I’ve made a lot of changes to how I eat since I’ve began this. I used to eat all I wanted, whatever I wanted, and when I wanted. I ate disgustingly huge portions of food, and it was rarely ever healthy. I used half&half in my coffee, loaded cheese in everything, loved greasy fried foods, and I craved various fast foods and sweets. I drank soda, and had fatty meat in almost every meal. I’d often eat until it hurt, then feel hungry again just a while later. I was also horribly dehydrated, and would go for days without having anything to drink, and never drank straight water.

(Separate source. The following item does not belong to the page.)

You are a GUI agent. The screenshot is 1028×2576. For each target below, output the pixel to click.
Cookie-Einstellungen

I never thought I could lose weight. I thought cravings and “hunger” would always control me, because it makes me feel good. I’d always cry and wish I could eat whatever I wanted and not be fat, or to be able to control my hunger like my friends can. But since I’ve started living like this, I can’t eat nearly as much as I used to. I’m able to say no to things, and I’ve been drinking 5-7 20oz bottles of water a day. I have personally cut a lot of things from my diet that I know are not healthy for me. This is hard, because I have to turn down a lot of my favorite foods, but its getting easier the further I get into living this way.

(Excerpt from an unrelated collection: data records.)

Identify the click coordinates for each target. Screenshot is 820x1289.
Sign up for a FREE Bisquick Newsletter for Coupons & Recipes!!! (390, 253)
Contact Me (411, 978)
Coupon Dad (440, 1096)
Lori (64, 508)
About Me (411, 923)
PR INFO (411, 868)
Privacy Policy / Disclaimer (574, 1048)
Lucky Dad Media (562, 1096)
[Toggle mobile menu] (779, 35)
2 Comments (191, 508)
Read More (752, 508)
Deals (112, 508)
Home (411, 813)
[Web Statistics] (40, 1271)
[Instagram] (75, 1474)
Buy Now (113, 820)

Thing I no longer eat include:

-Red meats
-Most white meat
-Dairy (with the exception of small amounts of cheese and a rare container of yogurt)
-Anything with high-fructose corn syrup
-Fried food
-Fast food
-Refined starches
-Any form of soda

These are just some things I’ve cut from my diet, and I’ve been keeping this very well. Though I’m trying not to eat many kinds of meat, I do eat seafood. Fish, shrimp, scallops– I couldn’t live without these. I base my “diet” off of weight watchers, and I try to keep a conservative mindset rather than a lenient one. I’ve noticed that people who think “oh, I can eat one or two points over” or “I can dip into my extra points” either end up not losing much or at all or completely quitting and going back to the way they were. I’ve had to train my mind from wanting to take the maximum I can, to wanting to take even a little less than I’m “allowed”. I never thought I could break that, but I’m doing a good job so far.

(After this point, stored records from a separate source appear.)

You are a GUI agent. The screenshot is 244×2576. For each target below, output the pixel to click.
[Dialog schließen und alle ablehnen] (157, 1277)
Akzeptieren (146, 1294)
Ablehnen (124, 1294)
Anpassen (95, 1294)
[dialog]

Hopefully I can come back to this blog in the future and be proud that I’m still eating well and haven’t slipped up. I’m proud of myself so far, I just hope my motivation doesn’t fade.

Food Log

Beginning

I just began my lifestyle change on the 1st, and I haven’t slipped up once yet. I’m really motivated, no bullshitting around. I want a long, happy, healthy life, things I haven’t cared about in my past. Now that I’m building a life for myself, this is where I want to start. I’m thankful I’m young and have plenty of time, and I want to make good decisions NOW.